Records for this task:

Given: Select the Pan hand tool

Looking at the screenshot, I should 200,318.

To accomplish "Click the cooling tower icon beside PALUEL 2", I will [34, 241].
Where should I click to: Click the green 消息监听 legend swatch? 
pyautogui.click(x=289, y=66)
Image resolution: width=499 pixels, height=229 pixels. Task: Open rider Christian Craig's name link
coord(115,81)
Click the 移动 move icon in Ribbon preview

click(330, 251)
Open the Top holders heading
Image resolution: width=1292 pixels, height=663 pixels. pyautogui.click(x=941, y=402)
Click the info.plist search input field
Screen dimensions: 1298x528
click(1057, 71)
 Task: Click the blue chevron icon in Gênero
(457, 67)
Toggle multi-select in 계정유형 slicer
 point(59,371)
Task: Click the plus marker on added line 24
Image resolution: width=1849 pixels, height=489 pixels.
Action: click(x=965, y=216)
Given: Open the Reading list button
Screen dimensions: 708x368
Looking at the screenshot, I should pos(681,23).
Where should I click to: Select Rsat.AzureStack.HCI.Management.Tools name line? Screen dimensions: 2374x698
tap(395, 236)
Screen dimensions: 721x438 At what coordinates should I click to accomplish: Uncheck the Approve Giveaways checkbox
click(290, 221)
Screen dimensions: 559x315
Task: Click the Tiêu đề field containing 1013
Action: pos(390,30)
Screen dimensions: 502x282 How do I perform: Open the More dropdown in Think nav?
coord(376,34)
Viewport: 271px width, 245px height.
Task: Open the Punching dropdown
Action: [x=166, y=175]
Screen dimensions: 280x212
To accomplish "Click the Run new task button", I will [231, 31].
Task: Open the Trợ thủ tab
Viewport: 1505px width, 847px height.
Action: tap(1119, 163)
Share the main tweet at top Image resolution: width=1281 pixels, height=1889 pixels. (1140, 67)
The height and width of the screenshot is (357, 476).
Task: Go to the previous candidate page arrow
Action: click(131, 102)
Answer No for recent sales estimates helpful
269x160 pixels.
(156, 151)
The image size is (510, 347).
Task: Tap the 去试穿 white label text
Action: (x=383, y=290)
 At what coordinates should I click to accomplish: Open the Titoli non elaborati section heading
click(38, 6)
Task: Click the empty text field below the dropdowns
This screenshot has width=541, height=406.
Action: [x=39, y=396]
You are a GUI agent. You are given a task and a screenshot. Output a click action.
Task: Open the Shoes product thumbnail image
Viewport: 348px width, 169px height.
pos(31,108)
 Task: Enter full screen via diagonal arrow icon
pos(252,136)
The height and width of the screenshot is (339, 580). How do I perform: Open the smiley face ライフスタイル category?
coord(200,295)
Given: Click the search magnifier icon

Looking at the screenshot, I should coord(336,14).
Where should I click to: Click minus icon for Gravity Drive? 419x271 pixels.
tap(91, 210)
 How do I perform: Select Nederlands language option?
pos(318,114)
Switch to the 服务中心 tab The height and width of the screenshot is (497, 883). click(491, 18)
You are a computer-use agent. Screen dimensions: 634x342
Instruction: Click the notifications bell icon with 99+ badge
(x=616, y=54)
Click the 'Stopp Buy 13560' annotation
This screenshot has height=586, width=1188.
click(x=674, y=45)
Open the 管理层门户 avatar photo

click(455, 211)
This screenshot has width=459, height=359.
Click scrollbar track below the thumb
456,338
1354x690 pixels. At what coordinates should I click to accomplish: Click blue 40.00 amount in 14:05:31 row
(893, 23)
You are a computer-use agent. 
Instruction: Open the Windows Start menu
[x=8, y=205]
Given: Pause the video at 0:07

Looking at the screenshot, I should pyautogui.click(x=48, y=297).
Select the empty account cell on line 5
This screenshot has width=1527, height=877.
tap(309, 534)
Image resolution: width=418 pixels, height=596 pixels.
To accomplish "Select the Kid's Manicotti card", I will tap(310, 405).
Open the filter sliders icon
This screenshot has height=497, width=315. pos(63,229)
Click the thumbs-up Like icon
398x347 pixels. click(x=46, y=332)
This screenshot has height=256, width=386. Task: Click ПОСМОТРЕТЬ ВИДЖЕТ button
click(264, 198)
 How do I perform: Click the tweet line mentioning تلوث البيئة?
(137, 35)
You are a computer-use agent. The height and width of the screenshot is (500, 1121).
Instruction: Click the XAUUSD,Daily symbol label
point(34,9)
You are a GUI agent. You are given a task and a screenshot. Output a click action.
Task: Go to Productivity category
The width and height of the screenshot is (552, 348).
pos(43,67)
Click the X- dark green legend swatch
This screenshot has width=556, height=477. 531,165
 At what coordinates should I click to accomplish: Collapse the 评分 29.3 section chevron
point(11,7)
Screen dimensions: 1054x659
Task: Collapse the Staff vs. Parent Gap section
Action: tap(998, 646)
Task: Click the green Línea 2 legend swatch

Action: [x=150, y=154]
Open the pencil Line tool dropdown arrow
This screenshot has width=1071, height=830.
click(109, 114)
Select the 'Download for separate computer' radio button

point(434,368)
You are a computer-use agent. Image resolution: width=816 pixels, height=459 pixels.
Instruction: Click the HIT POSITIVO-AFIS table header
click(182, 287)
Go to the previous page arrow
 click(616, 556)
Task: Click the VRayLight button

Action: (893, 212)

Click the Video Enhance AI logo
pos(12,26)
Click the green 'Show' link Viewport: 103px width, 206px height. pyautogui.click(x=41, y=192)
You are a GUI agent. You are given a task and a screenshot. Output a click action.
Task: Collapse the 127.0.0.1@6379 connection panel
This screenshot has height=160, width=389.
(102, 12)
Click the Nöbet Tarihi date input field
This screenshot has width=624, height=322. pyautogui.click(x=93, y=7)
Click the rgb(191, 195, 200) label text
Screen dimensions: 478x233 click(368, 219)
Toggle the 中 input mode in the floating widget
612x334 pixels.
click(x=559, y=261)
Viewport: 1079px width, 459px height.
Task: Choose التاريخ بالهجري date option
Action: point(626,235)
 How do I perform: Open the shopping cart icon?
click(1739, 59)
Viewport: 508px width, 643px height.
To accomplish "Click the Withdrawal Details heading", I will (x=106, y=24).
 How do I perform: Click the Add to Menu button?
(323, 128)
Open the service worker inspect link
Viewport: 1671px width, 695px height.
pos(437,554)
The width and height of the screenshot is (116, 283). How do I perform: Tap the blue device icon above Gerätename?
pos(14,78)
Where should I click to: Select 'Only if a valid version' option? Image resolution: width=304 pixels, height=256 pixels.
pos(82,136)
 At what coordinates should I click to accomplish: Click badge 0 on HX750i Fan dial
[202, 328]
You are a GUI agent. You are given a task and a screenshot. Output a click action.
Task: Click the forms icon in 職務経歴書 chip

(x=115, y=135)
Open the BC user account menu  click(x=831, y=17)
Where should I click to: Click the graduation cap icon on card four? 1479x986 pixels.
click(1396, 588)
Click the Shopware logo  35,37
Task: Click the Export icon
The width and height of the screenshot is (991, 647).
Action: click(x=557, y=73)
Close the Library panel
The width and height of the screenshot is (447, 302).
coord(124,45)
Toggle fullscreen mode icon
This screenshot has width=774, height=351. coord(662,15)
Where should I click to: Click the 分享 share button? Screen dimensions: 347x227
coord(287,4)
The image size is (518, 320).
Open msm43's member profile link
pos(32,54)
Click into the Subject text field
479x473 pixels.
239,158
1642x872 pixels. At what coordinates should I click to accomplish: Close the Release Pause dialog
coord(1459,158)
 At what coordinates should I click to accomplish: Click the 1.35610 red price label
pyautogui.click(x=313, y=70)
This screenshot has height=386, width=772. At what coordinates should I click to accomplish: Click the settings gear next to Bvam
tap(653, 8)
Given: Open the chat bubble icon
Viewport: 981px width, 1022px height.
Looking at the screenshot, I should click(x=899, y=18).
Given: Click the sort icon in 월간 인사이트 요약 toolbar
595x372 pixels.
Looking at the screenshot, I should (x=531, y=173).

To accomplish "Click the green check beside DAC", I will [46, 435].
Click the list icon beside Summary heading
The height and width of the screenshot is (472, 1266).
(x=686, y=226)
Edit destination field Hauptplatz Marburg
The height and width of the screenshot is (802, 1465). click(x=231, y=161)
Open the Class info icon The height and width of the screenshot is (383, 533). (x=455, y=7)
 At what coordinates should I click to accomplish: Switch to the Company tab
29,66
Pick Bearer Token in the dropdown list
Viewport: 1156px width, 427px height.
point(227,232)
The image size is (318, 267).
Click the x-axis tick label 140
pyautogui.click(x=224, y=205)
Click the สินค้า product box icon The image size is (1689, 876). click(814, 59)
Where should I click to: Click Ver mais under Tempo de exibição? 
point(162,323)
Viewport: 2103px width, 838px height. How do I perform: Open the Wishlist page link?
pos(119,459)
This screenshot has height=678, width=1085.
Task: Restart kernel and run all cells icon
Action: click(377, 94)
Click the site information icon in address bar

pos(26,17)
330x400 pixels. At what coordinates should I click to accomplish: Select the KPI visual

Exercise requirements: Print, without alteration, only the lines above between the one holding "Viewport: 981px width, 1022px height." and the one holding "Open the Class", inclusive.

Your solution:
Viewport: 981px width, 1022px height.
Looking at the screenshot, I should click(x=899, y=18).
Given: Click the sort icon in 월간 인사이트 요약 toolbar
595x372 pixels.
Looking at the screenshot, I should (x=531, y=173).

To accomplish "Click the green check beside DAC", I will [46, 435].
Click the list icon beside Summary heading
The height and width of the screenshot is (472, 1266).
(x=686, y=226)
Edit destination field Hauptplatz Marburg
The height and width of the screenshot is (802, 1465). click(x=231, y=161)
Open the Class info icon The height and width of the screenshot is (383, 533). (x=455, y=7)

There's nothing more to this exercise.